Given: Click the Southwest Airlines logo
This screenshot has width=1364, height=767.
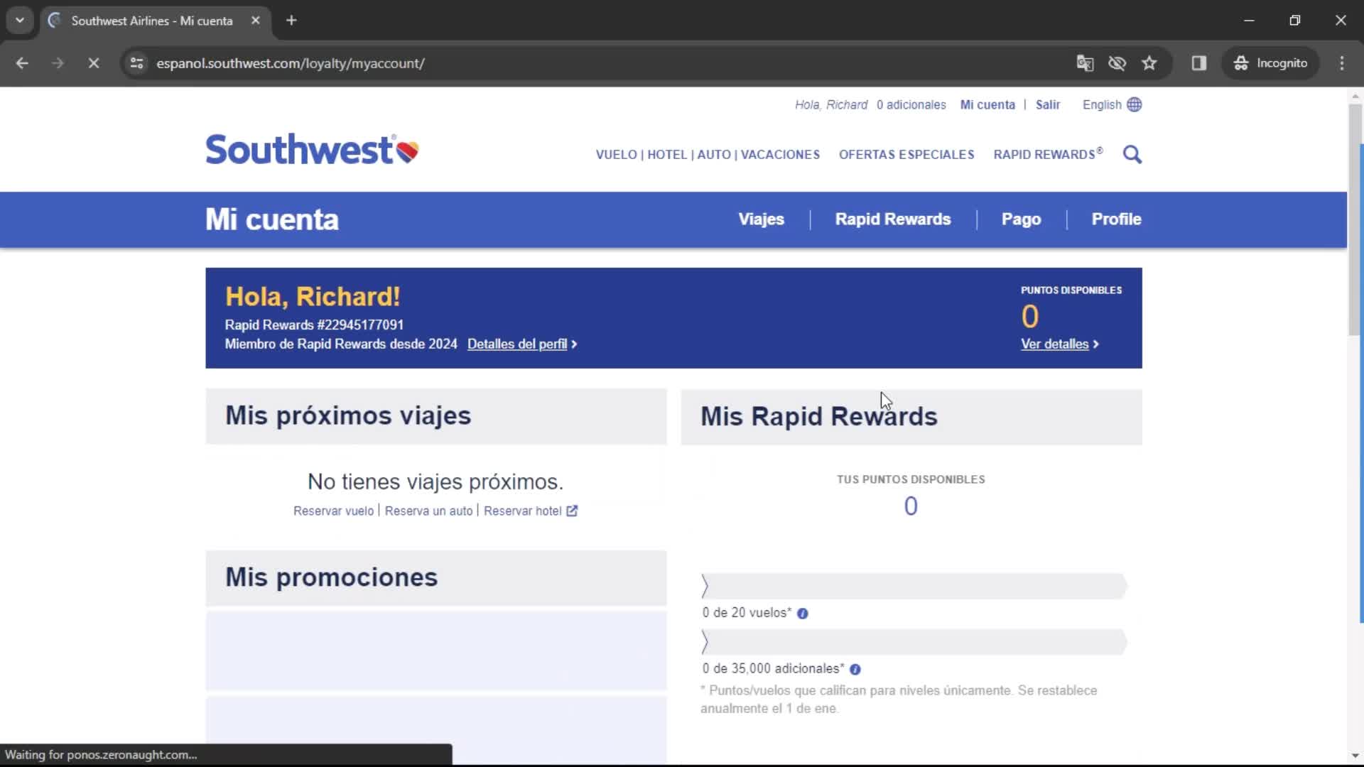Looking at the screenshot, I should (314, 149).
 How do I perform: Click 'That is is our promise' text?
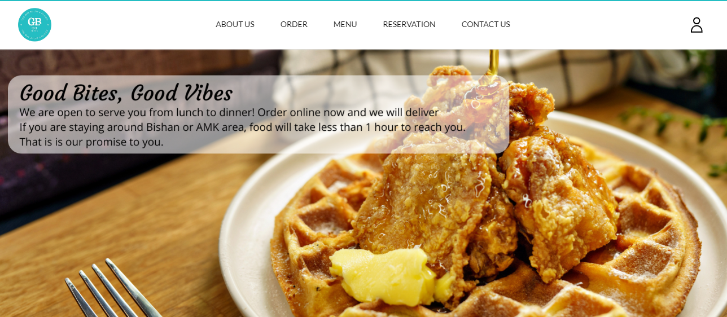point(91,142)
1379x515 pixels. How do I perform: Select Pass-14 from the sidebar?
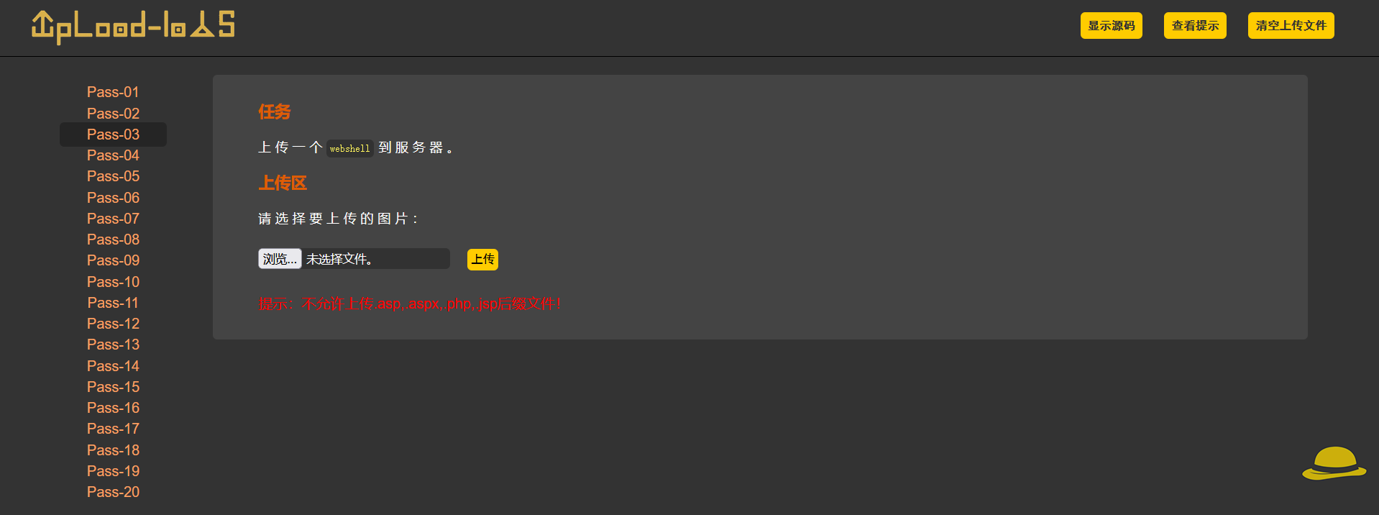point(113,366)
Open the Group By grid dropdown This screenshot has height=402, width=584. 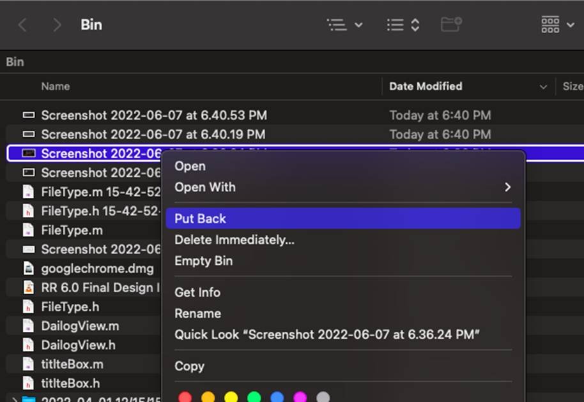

■ Try it
Repeat the data word for word. Skip the pictures.

■ Reply
Given: Click the Southwest Airlines logo
This screenshot has width=1364, height=767.
Looking at the screenshot, I should (314, 149).
 How do I perform: Click 'That is is our promise' text?
point(91,142)
1379x515 pixels. How do I perform: Select Pass-14 from the sidebar?
point(113,366)
Open the Group By grid dropdown This screenshot has height=402, width=584. 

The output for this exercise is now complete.